# All Slavic languages: Každý muž má zasadit strom, postavit dům a zplodit syna



## ignotus88

Jak by to było w innych językach słowiańskich?

CS Každý muž má _zasadit strom_, _postavit dům_ a _zplodit syna_
PL Każdy mężczyzna musi posadzić drzewo, zbudować dom i spłodzić syna.


----------



## Azori

In Slovak (based on the Czech version, not sure if there's any fixed expression):

Každý muž má zasadiť strom, postaviť dom a splodiť syna.


----------



## ignotus88

Azori dzięki za tłumaczenie  

Chcesz powiedzieć, że na Słowacji nie znacie takiego powiedzenia? Ja właśnie znalazłem w słowackiej telewizji: https://www.facebook.com/photo.php?v=596756900382619&set=vb.471647699560207&type=2&theater . Z tym, że gość jest chyba Czeszką ;p


----------



## ilocas2

ignotus88 said:


> Z tym, że gość jest chyba Czeszką ;p



Ano, ta osoba, co to řekla, je Češka.

http://cs.wikipedia.org/wiki/Lucie_Bílá


----------



## Azori

ignotus88 said:


> Azori dzięki za tłumaczenie
> 
> Chcesz powiedzieć, że na Słowacji nie znacie takiego powiedzenia?


Ja osobne to nepoznám, ale je možné, že niektorí na Slovensku tak hovoria. Viem, že existuje jeden starší slovenský (alebo skôr česko-slovenský) film s názvom "Postav dom, zasaď strom", ale inak nič bližšie neviem.


----------



## Roman A

Ukrainian Кожен чоловік повинен посадити дерево,збудувати дім,виховати сина(Kožen čolovik povynen posadyty derevo,zbuduvaty dim,vychovaty syna)

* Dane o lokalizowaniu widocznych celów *
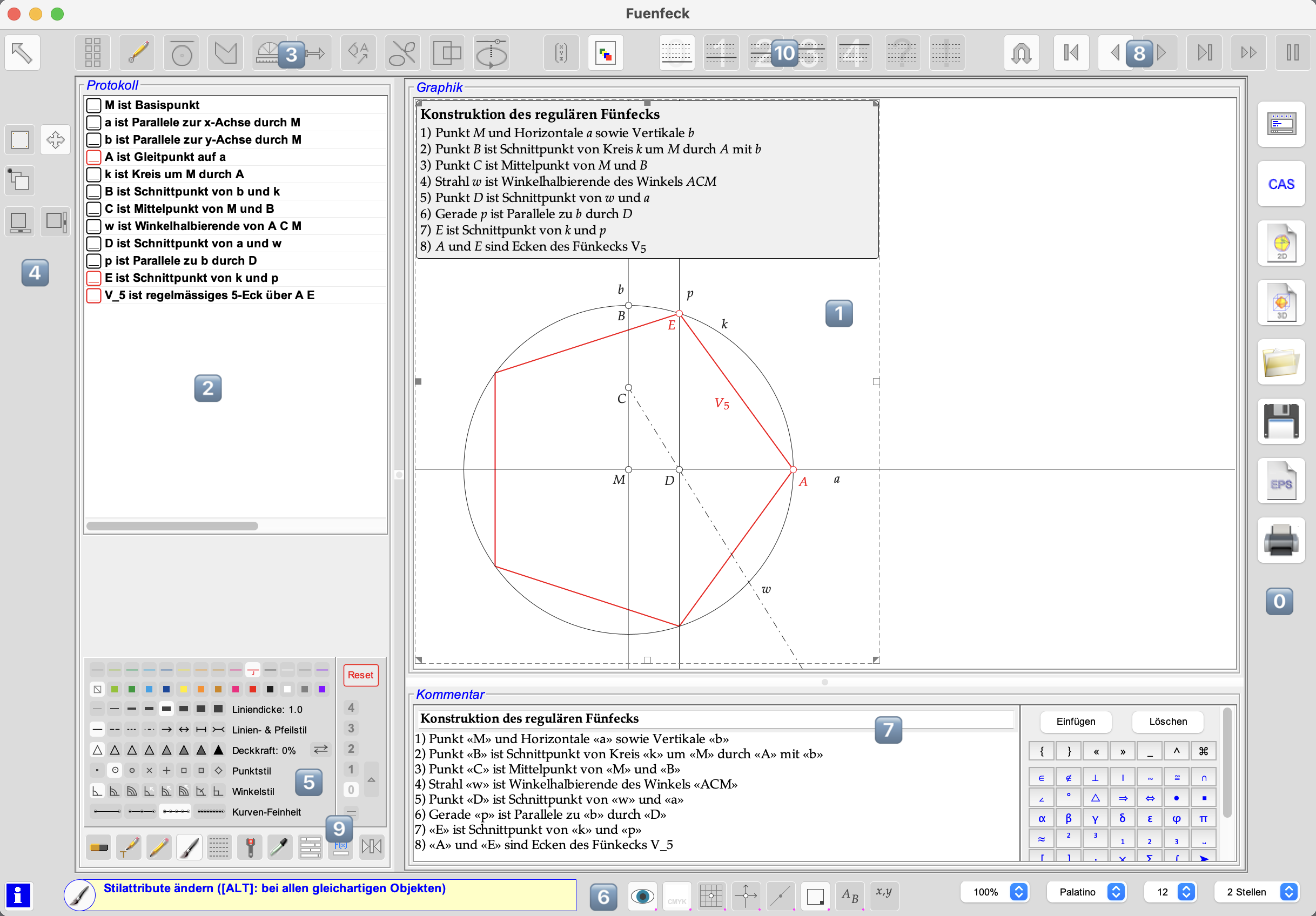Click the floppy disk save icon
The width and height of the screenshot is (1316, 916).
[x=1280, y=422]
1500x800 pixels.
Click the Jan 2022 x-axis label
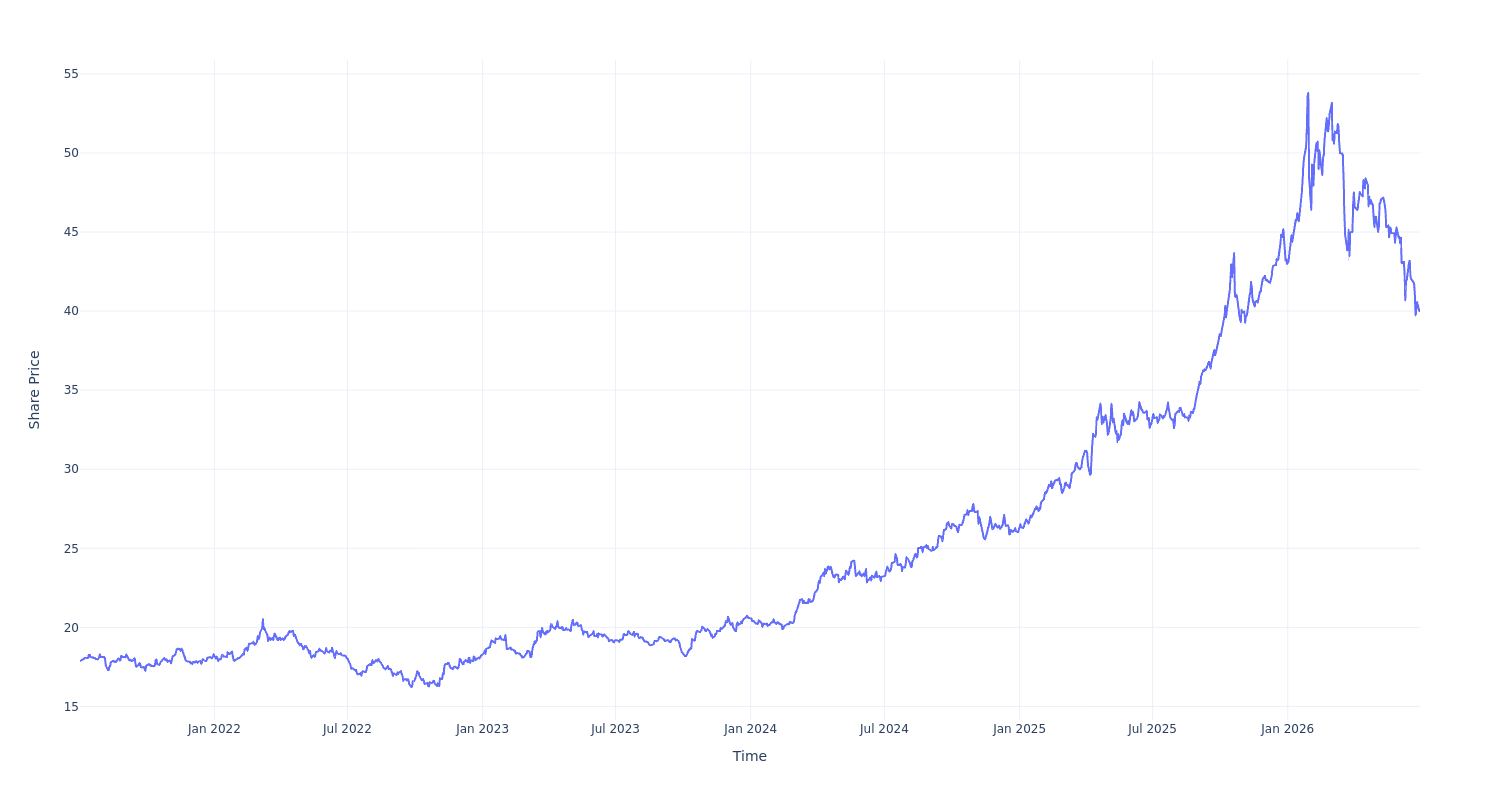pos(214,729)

* Cele *
• a. Jak brzmi tytuł starszego filmu, o którym wspomina Azori w wątku o przysłowiu o drzewie, domu i synu?
• b. Poprowadź dalej wątek o przysłowiu o drzewie, domu i synu, zaczynając po ostatnim wpisie, w którym podano wersję ukraińską.

* Odpowiedzi do ćwiczenia *
• a. „Postav dom, zasaď strom”

• b.
----------



## Roman A

Russian, Каждый мужчина должен посадить дерево,построить дом,вырастить сына(Každý mužčina dolžen posadiť dierievo,postroiť dom,vyrastiť syna)


----------



## Eunos

Bulgarian - Всеки мъж е длъжен да засади дърво, построи дом, отгледа/възпита син. In Bulgarian there isn't verb that responds directly to <<вырастить>> or at least I can't remember it. (Vseki m*a*ž e dl*a*žen da zasadi d*a*rvo, postroi dom, otgleda/v*a*zpita sin)
*а* is the letter <<ъ>> which doesn`t have particular transcription.


----------



## FairOaks

Eunos said:


> Bulgarian - Всеки мъж е длъжен да засади дърво, построи дом, отгледа/възпита син. In Bulgarian there isn't verb that responds directly to <<вырастить>> or at least I can't remember it. (Vseki m*a*ž e dl*a*žen da zasadi d*a*rvo, postroi dom, otgleda/v*a*zpita sin)
> *а* is the letter <<ъ>> which doesn`t have particular transcription.



It's _отгледа_ in the BG phrase. In addition, _отглеждам_ + _възпитавам_ = _отхранвам_.


----------



## Балканист

Това на български фиксиран израз ли е или е свободен превод на чуждата фраза? Не ми е позната подобна устойчива фраза или най-малкото не е много популярна у нас.


----------



## FairOaks

Балканист said:


> Това на български фиксиран израз ли е или е свободен превод на чуждата фраза? Не ми е позната подобна устойчива фраза или най-малкото не е много популярна у нас.


Лично аз достатъчно пъти съм я чувал, че да помня до ден днешен. Относно произхода ѝ не мога да се изказвам, тъй като не съм етимолог; но е напълно възможно да са я превели я от руски, я от друг език.


----------



## Vanja

ignotus88 said:


> Jak by to było w innych językach słowiańskich?
> 
> CS Každý muž má _zasadit strom_, _postavit dům_ a _zplodit syna_
> PL Każdy mężczyzna musi posadzić drzewo, zbudować dom i spłodzić syna.



SRB Kažu da čovek* treba** da zasadi drvo, izgradi/osnuje (svoj) dom i ima sina.

This is based on Google translation, since I had to translate it from Czech. I have never heard this sentence in Serbia, I read it few years ago in a story of Agatha Christie. 

*_Muž_ in BCS means husband, so I have to use word "čovek" (човек), or omit it and form:It is said... Kažu (da)....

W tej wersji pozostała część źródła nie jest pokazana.